Reference no: EM132389022
Assignment
The objective of this assignment is to use ridge regression and the lasso in order to train a number of regression models for prediction. You will use a data set from the University of Wisconsin where each record represents follow-up data for one breast cancer case after surgery.
The data set contains features computed from a digitized image of a fine needle aspirate (FNA) of a breast mass. They describe characteristics of the cell nuclei present in the image.
Information about the outcome of the patient is also included, such as time to recurrence or time to last seen, for those who have not experienced recurrence yet. Here, time to recurrence will be considered as the response variable of interest.
The information of the variables in the data are shown below, corresponding to the numbering of the columns:
1) ID number
2) Outcome (R = recur, N = nonrecur)
3) Time (recurrence time if field 2 = R, disease-free time if field 2 = N)
4-33) Ten real-valued features are computed for each cell nucleus:
1. a) radius (mean of distances from center to points on the perimeter)
2. b) texture (standard deviation of gray-scale values)
3. c) perimeter
4. d) area
5. e) smoothness (local variation in radius lengths)
6. f) compactness (perimeter^2 / area - 1.0)
7. g) concavity (severity of concave portions of the contour)
8. h) concave points (number of concave portions of the contour)
9. i) symmetry
10. j) fractal dimension ("coastline approximation" - 1)
The mean, standard error (SE), and "worst" or largest (mean of the three largest values) of these features were computed for each image, resulting in 30 features. For instance, column 4 contains Mean Radius, column14 is Radius SE and column 24 is Worst Radius.
34) Tumor size - diameter of the excised tumor in centimeters
35) Lymph node status - number of positive axillary lymph nodes observed at time of surgery
The dataset has been prepared in a .csv format in the file bc_data.csv.
Tasks
1. Read the data into R, making sure that you code the missing values properly. The character “?” is used for denoting missing values in the .csv file. Notice that there is no header in the data file.
2. In your analysis you will use as predictors and focus only on the mean values of the above described (a) – (j) FNA features (which as found in columns 4-13), and the variables found in columns 34 and 35. You first need to convert the number of axillary nodes (column 35) into a categorical variable, with three levels: 0, 1-3, 4 or more.
Make a subset of the original dataset with only those with recurrence. Using this dataset, generate appropriate descriptive statistics and plots for the predictors.

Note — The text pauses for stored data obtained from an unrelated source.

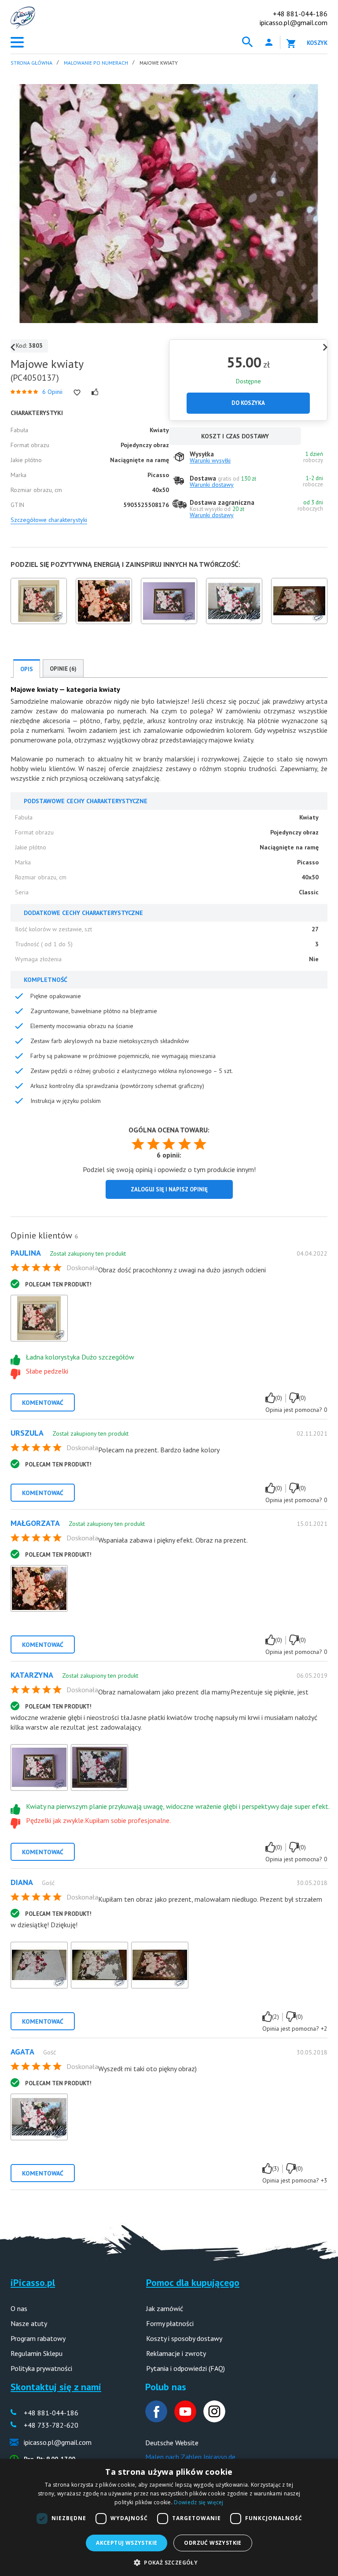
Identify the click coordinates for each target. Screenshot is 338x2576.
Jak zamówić (164, 2308)
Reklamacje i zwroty (176, 2353)
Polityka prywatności (41, 2368)
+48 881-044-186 (300, 13)
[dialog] (169, 2517)
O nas (19, 2308)
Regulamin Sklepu (36, 2353)
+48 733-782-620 (51, 2425)
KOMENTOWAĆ (42, 1403)
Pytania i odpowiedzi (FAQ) (185, 2368)
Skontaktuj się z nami (56, 2387)
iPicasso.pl (33, 2282)
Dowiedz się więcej (198, 2502)
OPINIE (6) (63, 668)
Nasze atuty (29, 2323)
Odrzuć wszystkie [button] (212, 2543)
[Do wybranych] (77, 393)
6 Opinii (52, 392)
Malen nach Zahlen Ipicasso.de (190, 2456)
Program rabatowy (38, 2338)
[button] (169, 2561)
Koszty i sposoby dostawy (184, 2338)
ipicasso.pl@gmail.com (293, 22)
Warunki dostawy (212, 485)
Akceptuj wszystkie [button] (126, 2543)
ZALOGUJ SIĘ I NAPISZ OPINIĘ (169, 1189)
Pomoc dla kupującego (192, 2282)
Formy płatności (170, 2323)
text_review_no (294, 1398)
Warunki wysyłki (210, 460)
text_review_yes (270, 1398)
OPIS (26, 669)
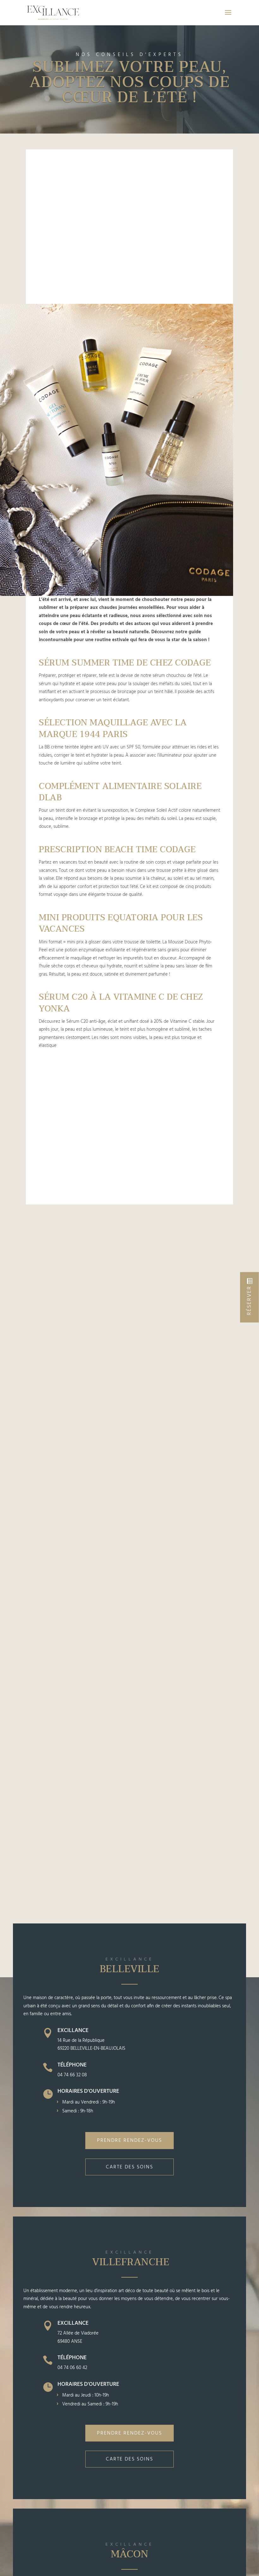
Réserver (249, 1300)
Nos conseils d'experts (129, 55)
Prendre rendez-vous (129, 2140)
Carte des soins (129, 2167)
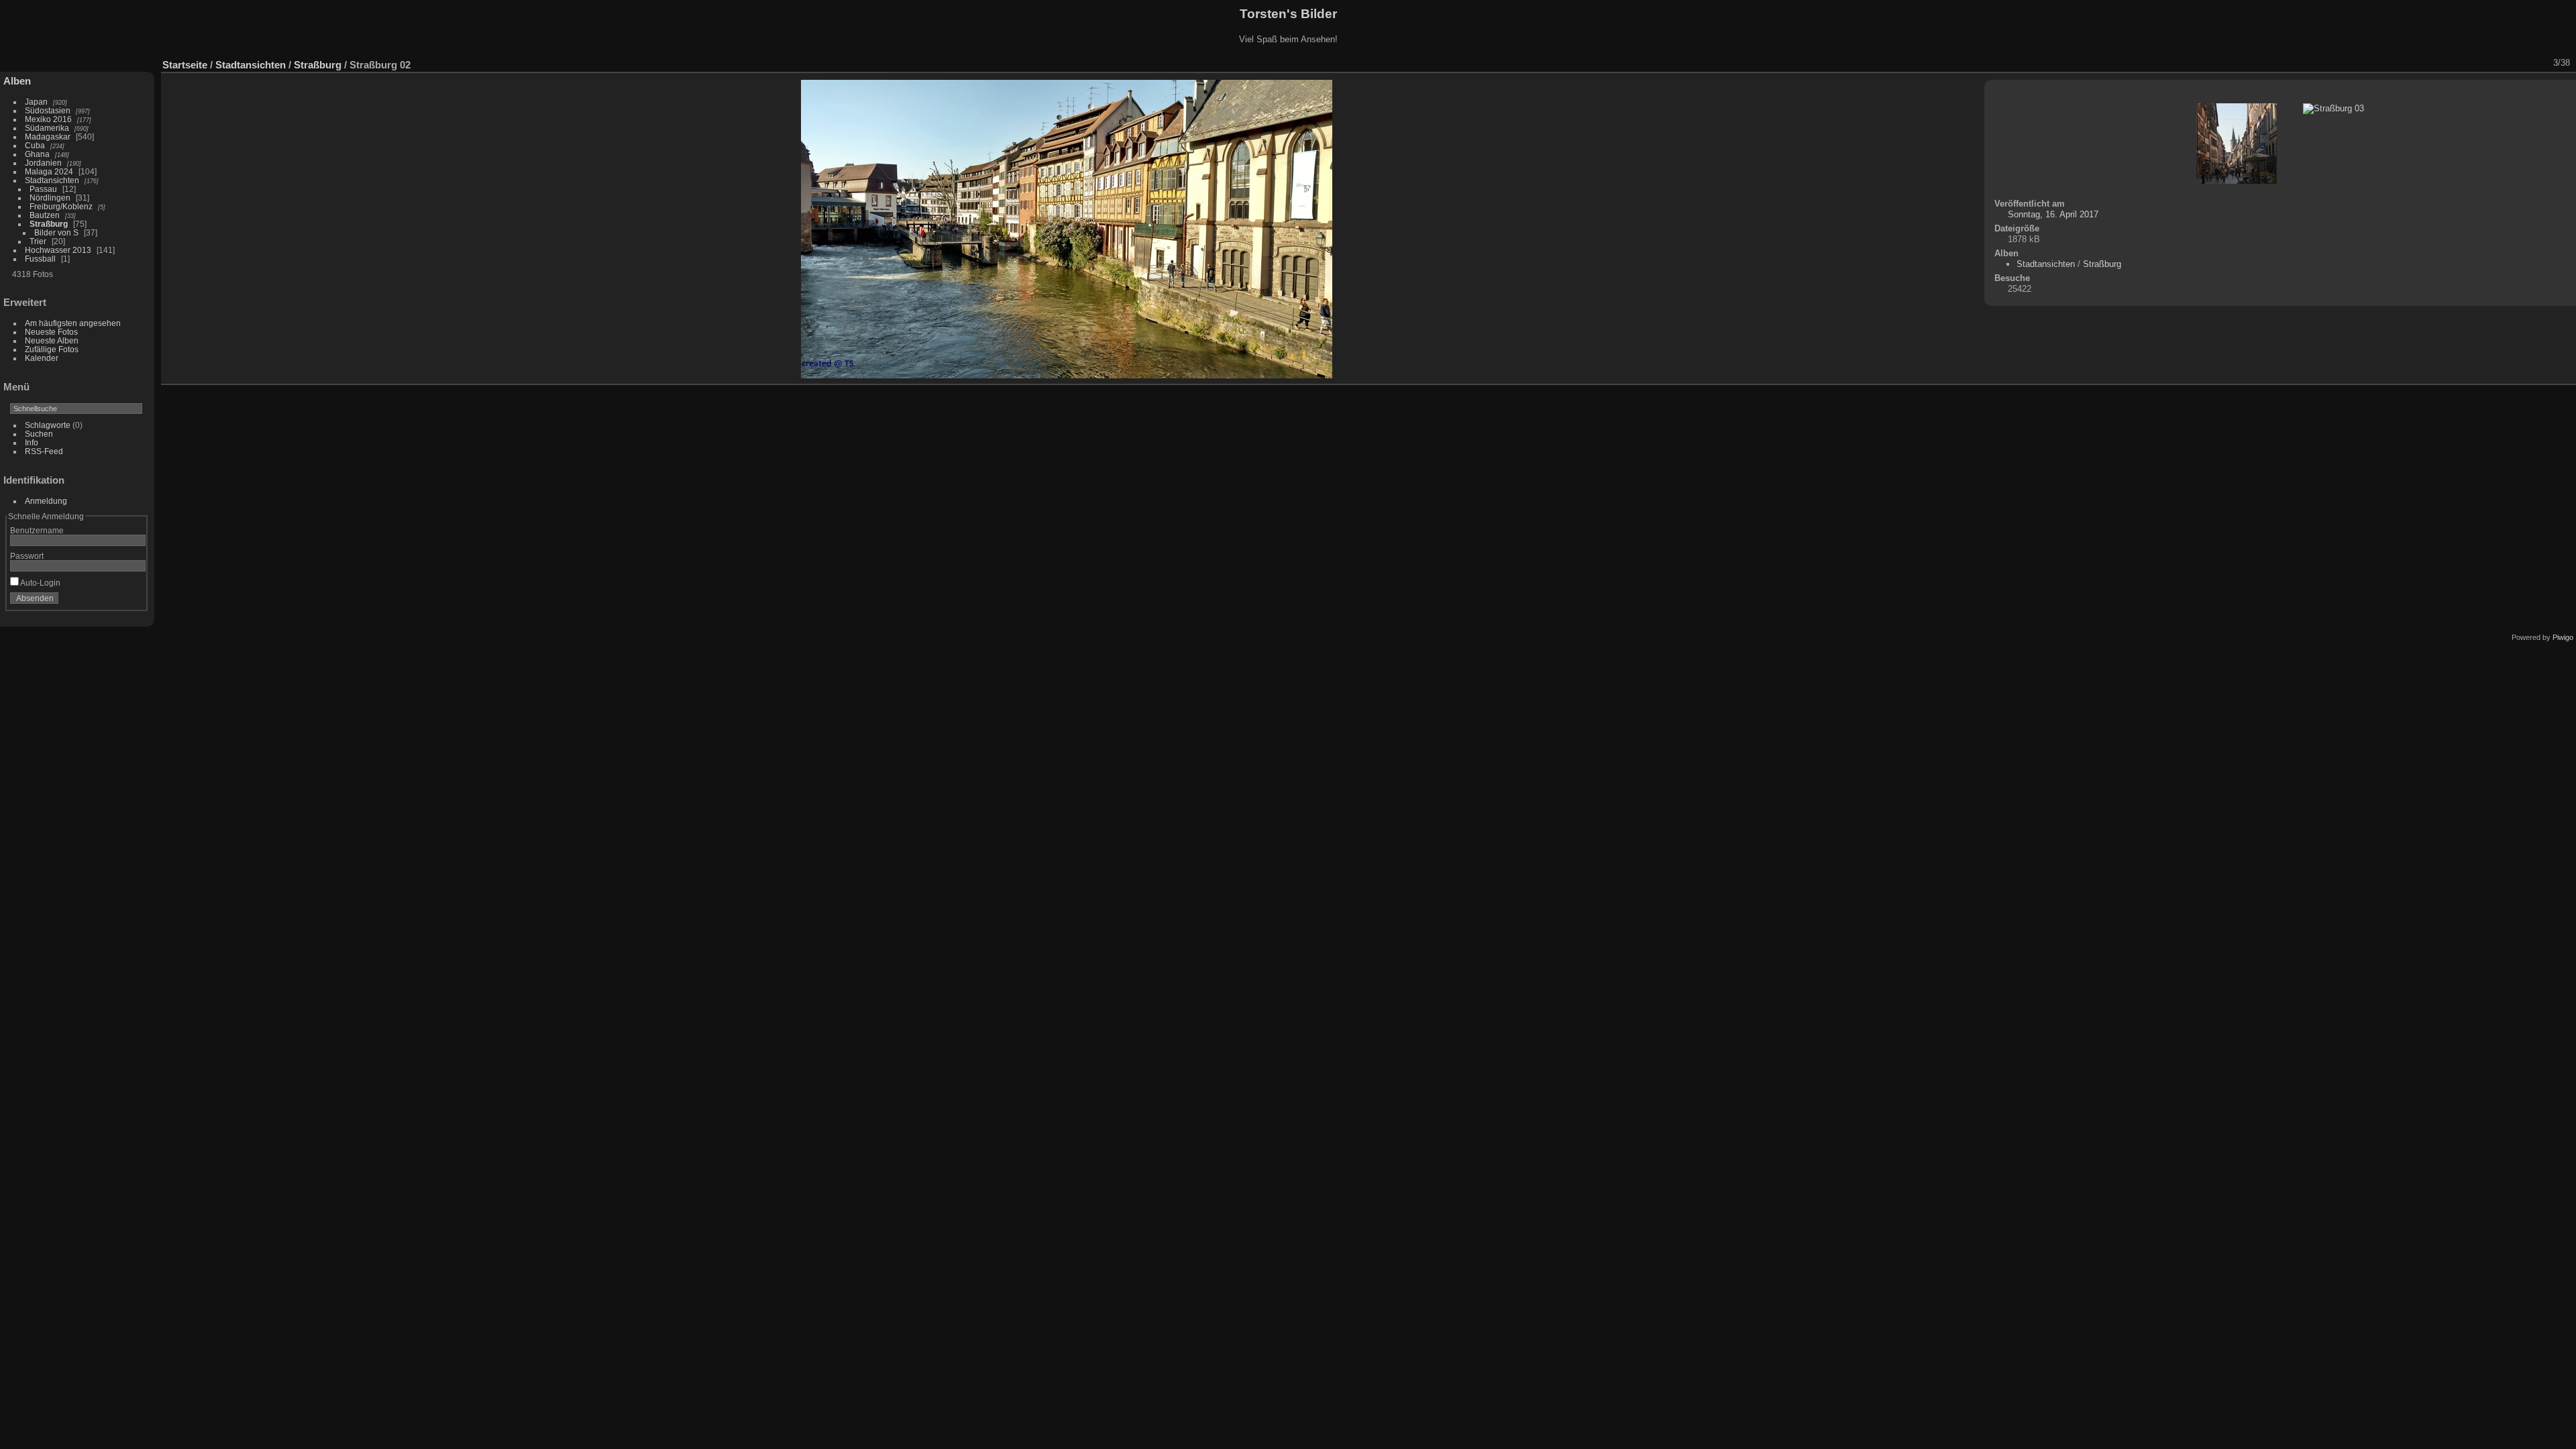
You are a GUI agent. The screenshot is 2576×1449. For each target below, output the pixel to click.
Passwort (27, 555)
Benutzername (37, 530)
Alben (17, 81)
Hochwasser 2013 (58, 250)
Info (31, 442)
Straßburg (49, 223)
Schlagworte (47, 425)
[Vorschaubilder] (2504, 63)
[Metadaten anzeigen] (2469, 63)
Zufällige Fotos (51, 349)
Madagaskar (47, 136)
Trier (38, 241)
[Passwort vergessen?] (133, 601)
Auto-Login (39, 582)
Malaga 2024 (50, 171)
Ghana (37, 154)
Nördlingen (50, 197)
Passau (43, 188)
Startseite (184, 64)
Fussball (40, 258)
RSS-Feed (44, 451)
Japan (36, 101)
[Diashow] (2452, 63)
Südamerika (47, 127)
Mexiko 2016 (48, 119)
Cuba (35, 145)
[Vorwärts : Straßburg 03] (2539, 63)
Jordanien (43, 162)
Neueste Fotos (51, 331)
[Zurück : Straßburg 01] (2521, 63)
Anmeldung (46, 500)
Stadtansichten (52, 180)
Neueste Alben (51, 340)
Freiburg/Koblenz (61, 206)
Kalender (41, 358)
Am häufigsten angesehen (73, 323)
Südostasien (47, 110)
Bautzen (45, 215)
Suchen (39, 433)
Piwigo (2563, 637)
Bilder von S (56, 232)
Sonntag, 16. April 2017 (2053, 214)
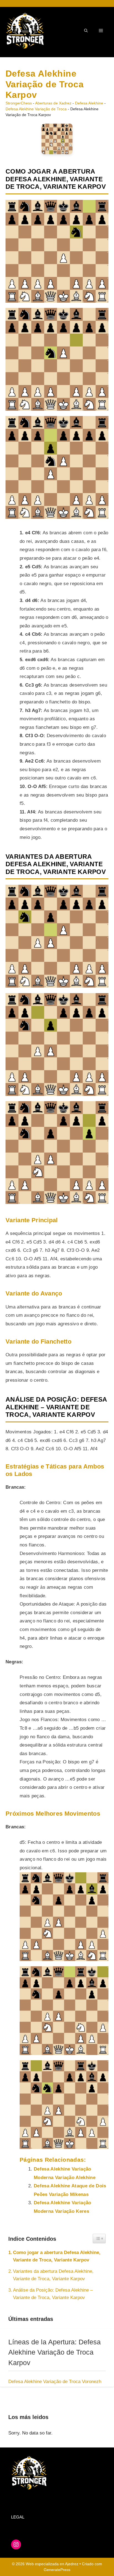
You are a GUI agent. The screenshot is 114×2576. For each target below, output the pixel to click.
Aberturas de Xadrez (53, 103)
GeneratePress (57, 2569)
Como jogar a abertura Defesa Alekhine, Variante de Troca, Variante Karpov (56, 2256)
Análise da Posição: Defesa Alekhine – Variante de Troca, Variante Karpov (53, 2293)
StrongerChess (19, 103)
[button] (86, 30)
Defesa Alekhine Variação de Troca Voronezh (54, 2381)
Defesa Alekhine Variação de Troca (36, 109)
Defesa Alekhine (89, 103)
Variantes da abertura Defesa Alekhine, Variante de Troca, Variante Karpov (53, 2275)
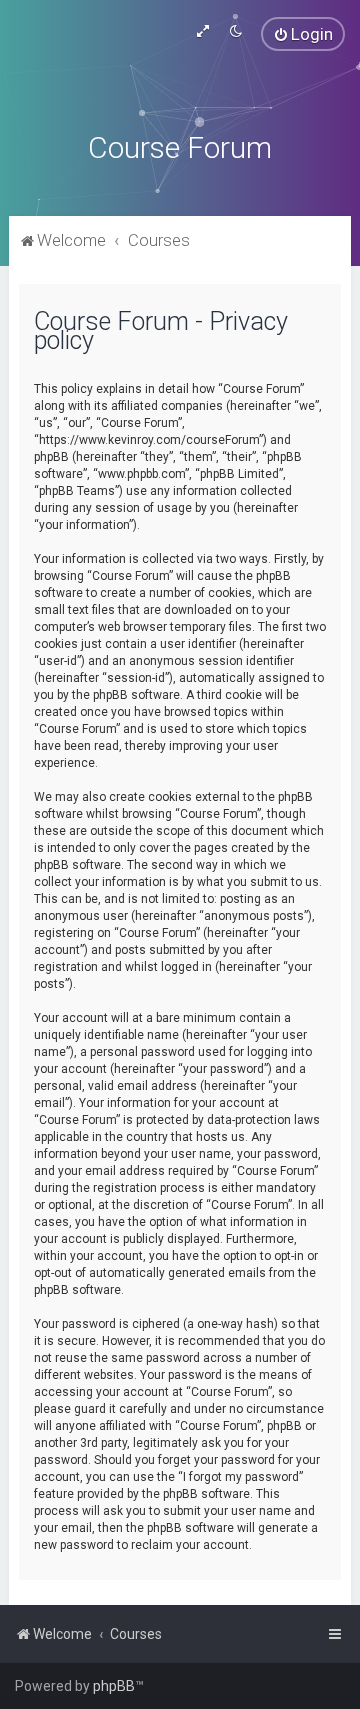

3. Using as predictors the 12 features described in 2 (11 continuous and 1 categorical), train a ridge regression model for prediction of time to recurrence. Use the default grid of values for the lambda parameter in the glmnet R function. Make a plot showing the coefficients of these predictors for different levels of regularization. Comment on the results.
4. Using a 5-fold cross-validation estimate and report the optimal value for lambda (i.e. that minimizes the MSE). Make a plot showing the MSE against the values of log(lambda). Report the coefficients of the predictors for the optimal lambda value.
5. Calculate the MSE on the whole set of the recurrent group for the model using the optimal lambda value.
6. Repeat tasks 3-5 above but this time using the lasso method. This time report also what the selected features are for the optimal lambda value.
7. Make some comments on how the two methods compare based on the analysis you did and the results you generated above. Suggest a rigorous method or approach of actually comparing the performance of the two prediction methods on these data. You do not have to apply this comparison method.
8. Make comments on the overall appropriateness of this “design” (i.e. choice of response variable and dataset) for achieving the objective.
You will need to submit separately two files, one with your report (in either Word or pdf format) and one separate R file with your code.
Make sure you annotate your figures and format your tables properly. Make sure you organize and document your code properly.